-- Records for processing follows --

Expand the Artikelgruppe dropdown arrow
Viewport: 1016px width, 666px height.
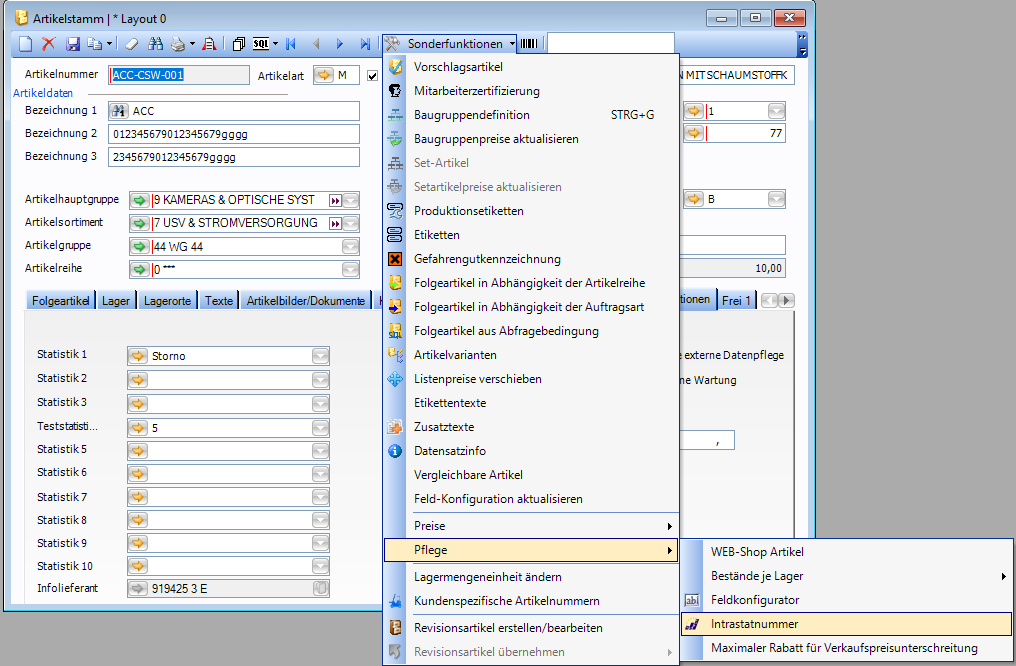click(350, 247)
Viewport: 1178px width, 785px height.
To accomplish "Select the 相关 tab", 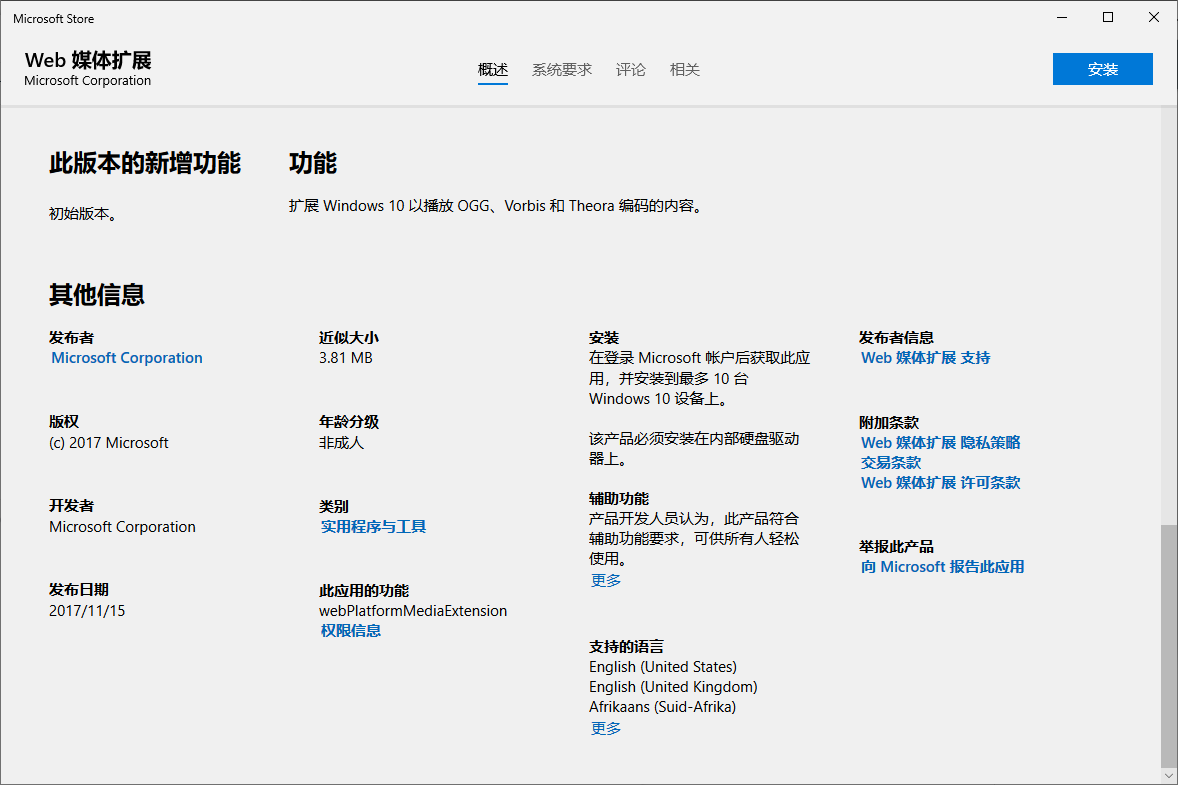I will tap(685, 70).
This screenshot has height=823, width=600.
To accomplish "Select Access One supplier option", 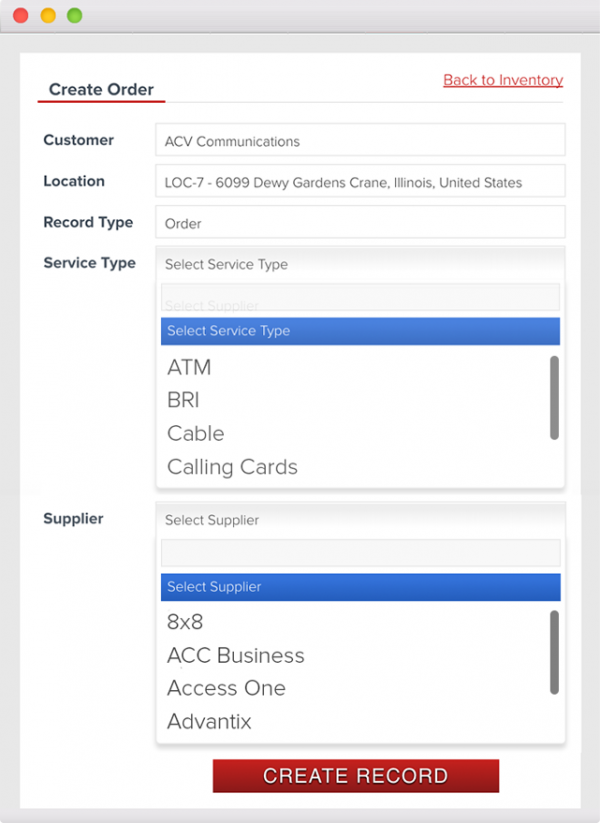I will (x=226, y=688).
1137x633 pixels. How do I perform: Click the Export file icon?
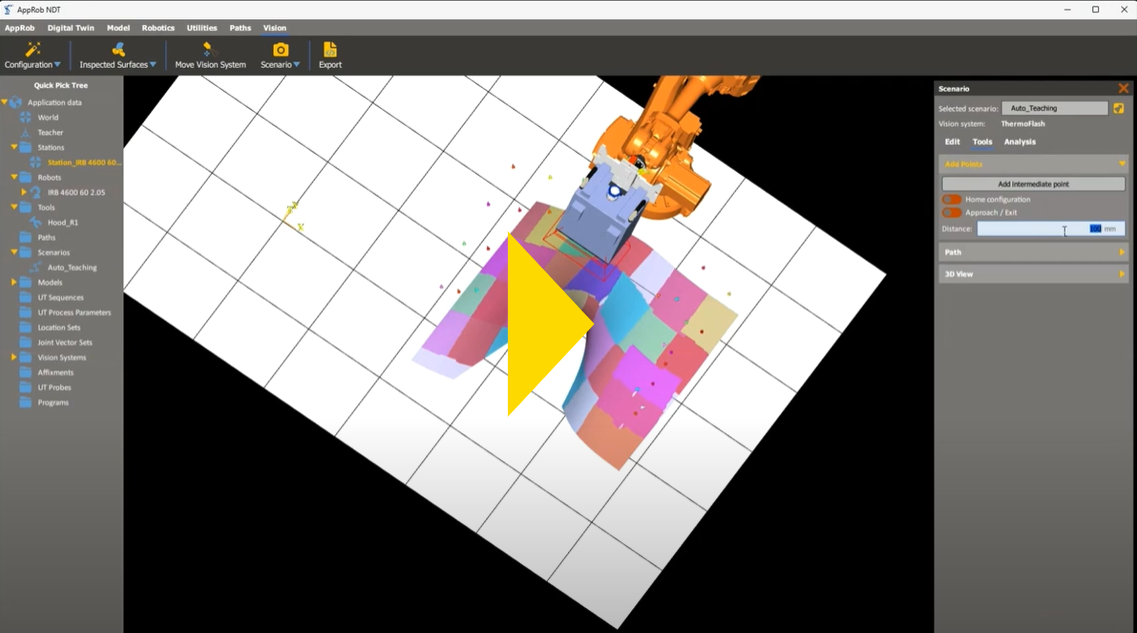(x=330, y=50)
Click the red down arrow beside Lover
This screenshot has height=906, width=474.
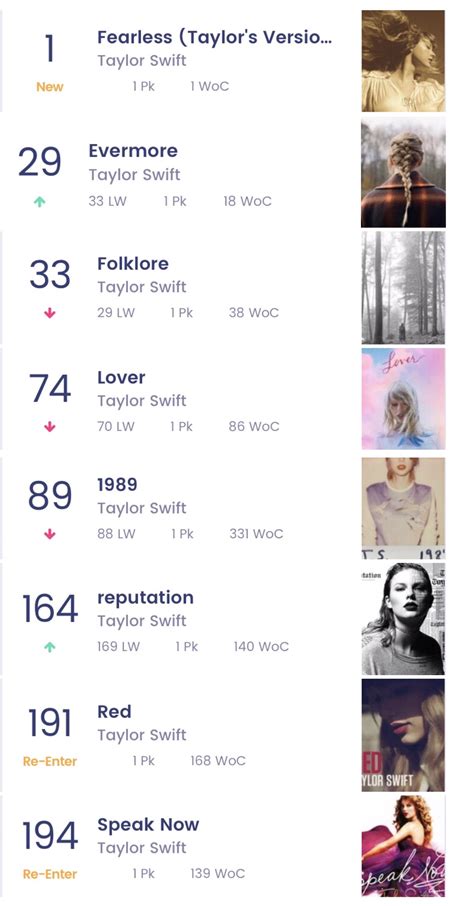click(50, 427)
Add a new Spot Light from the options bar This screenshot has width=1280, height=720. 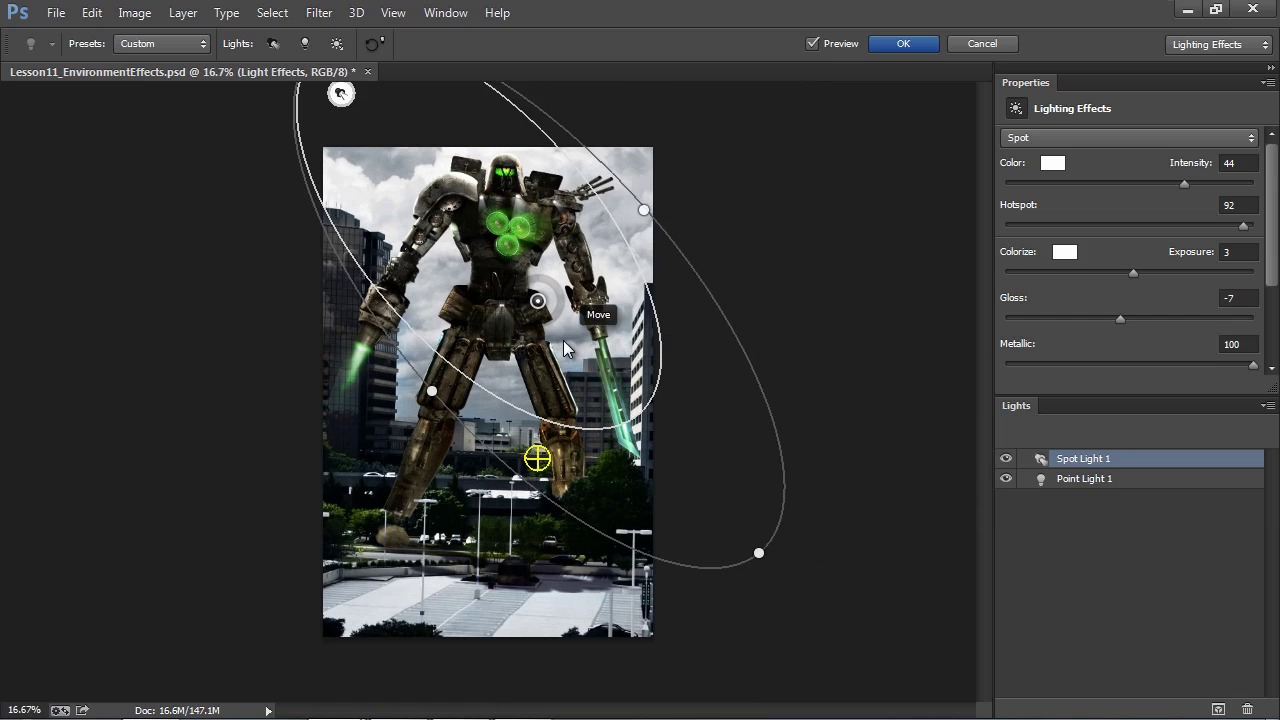(273, 44)
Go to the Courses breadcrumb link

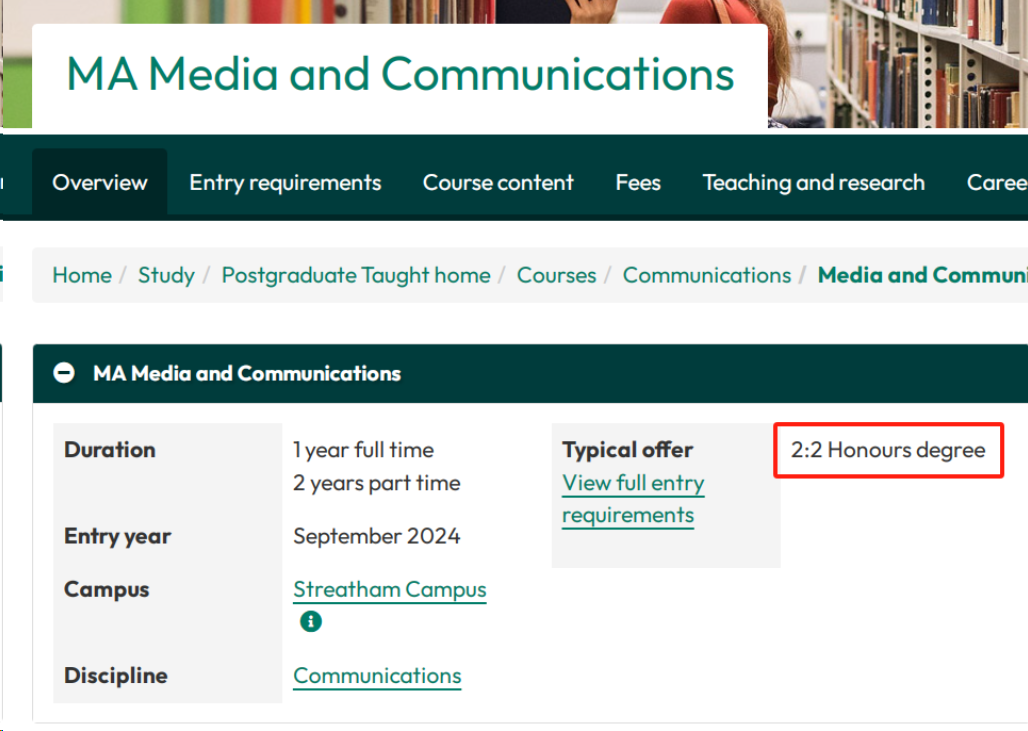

-- Records for processing concluded --

§ **Activity**
Please go line by line through the records above, copying each one that holds the string "arrow".

§ **Solution to this problem**
Expand the Artikelgruppe dropdown arrow
Click the red down arrow beside Lover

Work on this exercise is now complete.